Calculation of true thickness of the bed

CSIR-NET 2015

 

 

22. In order to have the same value of the surface acceleration due to gravity as on earth, a planet twice its radius must have a mean relative density of.

 

1)2.75                      2)5.5                    3)1.4                 4)2.25

Solution:

Formula,

Acceleration due to gravity, $g=\frac{Gm}{r^2}---(1)$

From the above problem, we need a relation between the radius and density.

So,

$Density= \frac{mass}{volume}$

$mass=Density\times volume$

$m=\rho \times v ---(2)$

Substitute equation (2) in equation (1)

$g= \frac{G\times \rho\times v}{r^2}$

then,

$\frac{G\times \rho_1\times v_1}{r_1^2}= \frac{G\times \rho_2\times v_2}{r_2^2}---(3)$

Volume of the Earth and planets are, $v=\frac{4}{3}\pi r^3$

Substitute the above volume information in equation (3)

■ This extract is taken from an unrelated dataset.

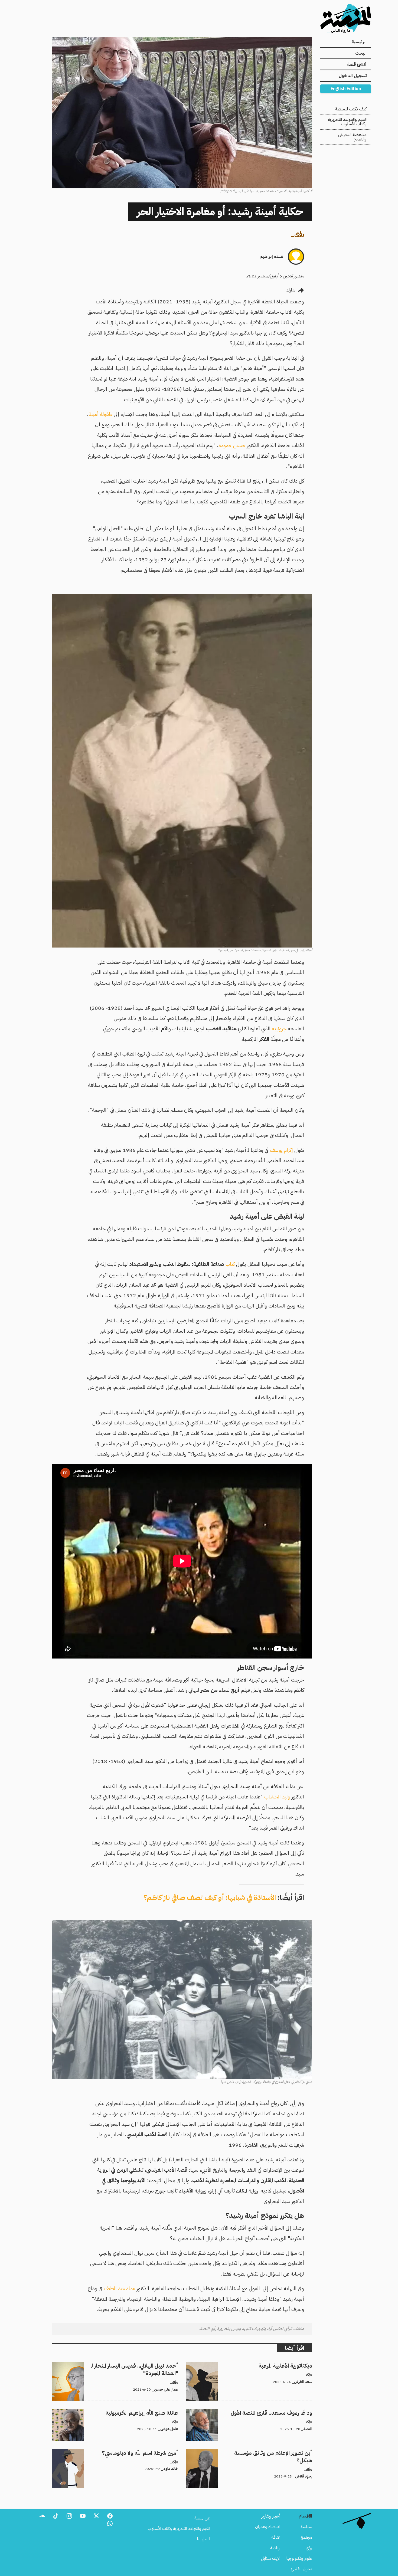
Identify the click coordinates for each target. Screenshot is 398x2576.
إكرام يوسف (281, 1150)
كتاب (229, 1264)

$\frac{G\times \rho_1\times \frac{4}{3}\pi r_1^3}{r_1^2}= \frac{G\times \rho_2\times \frac{4}{3}\pi r_2^3}{r_2^2}$

Therefore simplifying the above equation we get,

$\rho_1\times r_1=\rho_2\times r_2$

$\frac{\rho_2}{\rho_1}=\frac{r_1}{r_2}---(4)$

From above problem

$r_2=2\times r_1$

$\rho_1=5.5 gm/cc$ Earth density

Substitute above values in equation (4)

$\frac{\rho_2}{\rho_1}=\frac{r_1}{2 \times r_1}$

$\frac{\rho_2}{\rho_1}=\frac{1}{2}$

$\rho_2=\frac{5.5}{2}$

$\rho_2=2.75 gm/cc$